Autolysin is the main peptidoglycan hydrolase in Staphylococcus. It is a bifunctional protein consisting of a propeptide region, an amidase, and an endo-β-N-acetylglucosaminase domain. Autolysin is processed to produce two extracellular lysozymes that attach noncovalently to the surface of Staphylococcal cells. Bacterial autolysin is an endogenous enzyme that breaks the covalent bonds of its cell wall peptidoglycan. These molecules are involved in various biological functions such as cell wall turnover, cell segregation, cell division, and antibiotic-induced autolysis. There is also evidence that autolysin contributes to the pathogenicity of Gram-positive bacteria. Full autolysis function is required for the full expression of Streptococcus pneumoniae virulence. Staphylococcus aureus mutants deficient in autolysis are weakly virulent in endocarditis models. Various phage-encoded autolysins that act as peptidoglycan hydrolases have been seen to contain conserved amidase motifs of bacterial amidases, eukaryotic glutathionylspermidine amidase, NLP-/P60 family proteins, and glutamyl L-diamino endopeptidases. The first autolysin to be used as an antimicrobial agent was LytA amidase from Streptococcus pneumoniae.

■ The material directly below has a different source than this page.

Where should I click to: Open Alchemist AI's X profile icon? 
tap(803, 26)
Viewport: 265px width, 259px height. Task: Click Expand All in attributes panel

Fig.1 Phage lytic enzymes. (São-José, 2018)Fig.1 Natural context of action of phage lytic enzymes (PLEs).

Functions

Autolysin has various functions: it is involved in the separation of the daughter cells by hydrolyzing the amide bond between N-acetylmuramic acid and L-alanine; it acts directly as an adhesin by binding to fibronectin and vitronectin mainly via the peptidoglycan binding domains; it is involved in biofilm formation; and finally, autolysin mutants were attenuated in pathogenesis in an intravascular catheter-associated rat infection model. Autolysin is a sec-dependent output and it has been demonstrated that mural phosphocholine acid plays a crucial role in the targeting of phage-derived autolysin to the septal zone. Bacterial murein hydrolases, also known as autolysins, are involved in the production of biofilms. They are important contributors to cell wall growth and regulation, as well as several lysis processes. Because of its role in cell wall regulation, autolysin may affect the localization of cell wall anchoring proteins that are important for adhesion during biofilm development.

Mode of Action

Bacteria are known to utilize several different proteases involved in the assembly and disassembly of bacterial cell walls during bacterial growth and cell division. However, the synthesis and hydrolysis of peptidoglycan (PGN) are required for almost all bacterial growth processes. During bacterial cell wall conversion, several PGN hydrolases (autolysins) are produced. Autolysin is an enzyme that degrades the bond between the glycan skeleton and the stem peptide. These enzymes isolate the sugar backbone from the PGN stem peptide and are members of N-acetylmuramyl-L-alanine amidase.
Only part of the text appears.